We shall not be liable to You for any loss, damage, injury, pollution, environmental damage or other liability whatsoever to any person or the property of anyone (including the parties, their agents and employees) arising out of or resulting from the use, installation or operation of the Equipment, or otherwise generally in relation to the Equipment and You agree to indemnify Us and keep Us harmless from and against all claims, actions, damages and demands for any such loss, damage, injury, pollution, environmental damage or other liability of whatever nature arising out of or resulting from the use, installation or operation of the Equipment.
7.2 Hirer’s indemnity
You indemnify Us against any loss, damage, cost or claim arising, directly or indirectly, out of:
(a) the loss of, destruction or damage to the Equipment;
(b) the use or state of the Equipment including, without limitation, any injury or loss of life to any person or damage or destruction caused by the Equipment or its use;
(c) anything done by Us in the exercise or purported exercise of Our rights under this Agreement;
(d) any claim affecting Our interest in or title to the Equipment and any action taken by Us to protect such interest and title; and
(e) any breach by You of Your covenants, the occurrence of an Event of Default or the repossession of the Equipment or its storage.
You warrant to Us that:
(a) all the information at any time given to Us is correct and is not by content or omission misleading; and
(b) You have, prior to or on Delivery of any Equipment, examined the Equipment in question and satisfied yourself as to the good condition, merchantable quality and suitability of the Equipment for the Prescribed Use and otherwise for Your intended purpose and that the Equipment complies with its description in the Schedule.
9.1 When this Agreement terminates
This Agreement will terminate in the following circumstances:
(a) by either party giving at least 30 days’ written notice to the other party of such termination; or
(b) by Us in accordance with clause 9.2.
9.2 Events of default
If any of the following events occurs, then We may in Our sole discretion and without further liability to You, elect by written notice to You either to terminate the Hire Term with respect to some or all of the Equipment or to terminate this Agreement in its entirety:
(a) You permit or cause servicing, maintenance or repairs to be effected to any Equipment by persons other than Us and without Our prior written consent;
(b) any insurance policy specified in clause 6(a) is not effected or is cancelled, voided or expires without being immediately renewed;
(c) You default in complying with Your obligations pursuant to clause2.5 not to encumber or licence any Equipment;
(d) We consider (acting reasonably) that any Equipment is not being used for its Prescribed Use or otherwise in accordance with clause 5.4;
(e) You abandon any Equipment, or it is substantially or materially damaged, lost or destroyed;
(f) You are in breach of any of Your covenants or obligations under this Agreement (other than clause 9.2(a) to (e) inclusive) for 7 days after notice of such breach has been given to You;
(g) You are unable to pay your debts as and when they fall due (whether or not a demand for payment is made);
(h) where You are a corporation, an application is made or a resolution is passed for You to be wound up (other than for the purpose of reconstruction or amalgamation), or a receiver, agent in possession for a mortgagee or administrator is appointed in relation to You or Your property, or You enter into any compromise or arrangement with Your creditors (or any class of them);
(i) You (or the Guarantor if applicable), being a natural person, commit an act of bankruptcy, die or are incapable of managing its own affairs by reason of mental illness or other condition;
(j) if You are a partnership, the partnership is dissolved or any application to a Court for the dissolution of the partnership is made; or
(k) an event substantially similar to any of those specified in clauses 9.2(g) to (j) occurs in relation to You.

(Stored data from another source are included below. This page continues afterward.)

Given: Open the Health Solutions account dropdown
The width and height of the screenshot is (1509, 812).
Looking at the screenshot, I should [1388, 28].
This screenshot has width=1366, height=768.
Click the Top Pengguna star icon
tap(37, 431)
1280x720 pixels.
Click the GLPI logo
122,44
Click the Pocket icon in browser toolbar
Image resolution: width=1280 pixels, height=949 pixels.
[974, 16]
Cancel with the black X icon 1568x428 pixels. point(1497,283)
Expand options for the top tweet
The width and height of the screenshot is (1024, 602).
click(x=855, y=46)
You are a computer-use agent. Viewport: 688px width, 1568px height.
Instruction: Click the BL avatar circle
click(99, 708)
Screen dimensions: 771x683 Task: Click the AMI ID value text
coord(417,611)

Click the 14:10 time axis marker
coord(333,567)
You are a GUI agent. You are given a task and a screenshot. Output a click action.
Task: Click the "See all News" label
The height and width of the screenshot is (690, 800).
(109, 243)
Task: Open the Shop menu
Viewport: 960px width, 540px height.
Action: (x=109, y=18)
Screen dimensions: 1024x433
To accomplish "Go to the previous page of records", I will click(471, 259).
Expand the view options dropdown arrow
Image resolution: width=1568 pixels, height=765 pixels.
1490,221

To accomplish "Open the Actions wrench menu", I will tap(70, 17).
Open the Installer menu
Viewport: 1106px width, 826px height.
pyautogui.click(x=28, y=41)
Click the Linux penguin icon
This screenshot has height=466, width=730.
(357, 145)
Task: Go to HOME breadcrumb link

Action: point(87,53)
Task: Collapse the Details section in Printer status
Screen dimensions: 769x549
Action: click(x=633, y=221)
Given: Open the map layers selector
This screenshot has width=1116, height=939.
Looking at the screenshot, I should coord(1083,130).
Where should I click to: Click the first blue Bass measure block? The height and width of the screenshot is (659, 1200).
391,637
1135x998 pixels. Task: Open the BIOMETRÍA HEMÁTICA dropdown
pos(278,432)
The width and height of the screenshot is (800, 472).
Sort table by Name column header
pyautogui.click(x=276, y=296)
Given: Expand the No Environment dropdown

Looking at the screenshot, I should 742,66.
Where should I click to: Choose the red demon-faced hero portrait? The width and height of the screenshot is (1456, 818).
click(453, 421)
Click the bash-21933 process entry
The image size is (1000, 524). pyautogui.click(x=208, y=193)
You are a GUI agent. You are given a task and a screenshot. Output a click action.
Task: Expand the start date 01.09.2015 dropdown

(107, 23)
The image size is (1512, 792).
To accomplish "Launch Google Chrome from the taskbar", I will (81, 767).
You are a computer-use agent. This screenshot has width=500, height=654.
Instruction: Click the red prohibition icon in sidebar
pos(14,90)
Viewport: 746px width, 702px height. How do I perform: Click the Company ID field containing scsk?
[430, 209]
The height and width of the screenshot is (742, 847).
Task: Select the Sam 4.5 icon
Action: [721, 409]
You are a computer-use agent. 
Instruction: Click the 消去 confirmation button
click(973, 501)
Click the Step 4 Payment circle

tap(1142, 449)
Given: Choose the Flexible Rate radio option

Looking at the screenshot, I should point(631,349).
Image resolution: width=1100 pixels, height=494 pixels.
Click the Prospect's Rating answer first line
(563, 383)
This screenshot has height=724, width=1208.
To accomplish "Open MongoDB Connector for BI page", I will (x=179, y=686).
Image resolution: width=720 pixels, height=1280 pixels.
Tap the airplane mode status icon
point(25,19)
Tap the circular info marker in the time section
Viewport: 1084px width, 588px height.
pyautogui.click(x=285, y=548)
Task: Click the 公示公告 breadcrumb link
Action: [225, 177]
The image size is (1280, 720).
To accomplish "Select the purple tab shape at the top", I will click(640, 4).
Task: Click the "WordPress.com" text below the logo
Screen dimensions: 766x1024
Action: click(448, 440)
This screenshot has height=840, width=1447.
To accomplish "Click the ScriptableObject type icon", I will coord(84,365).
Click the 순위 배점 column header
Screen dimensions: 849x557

9.3 Consequences of termination
(a) Upon the exercise of our termination rights under clause 9.2 or the expiry of a particular Hire Term, You must return the relevant Equipment, at your sole cost and expense, within 2 Business Days to Us at the Location in the same repair and condition it was delivered, fair wear and tear excepted.
(b) You must continue, to the extent we exercise our termination rights, to pay the Hire Fee regarding any hired Equipment until that Equipment is returned to the Location.
(c) You must in addition pay all costs, charges and fees associated with the return of the Equipment to the Location including transport, however, if We require the Equipment to be returned to a place other than the Location from which it was collected at Delivery:
(i) We will be responsible for all costs and expenses associated with returning the Equipment to that location; and
(ii) We agree to reimburse You for all reasonable costs incurred in delivering the Equipment to that location.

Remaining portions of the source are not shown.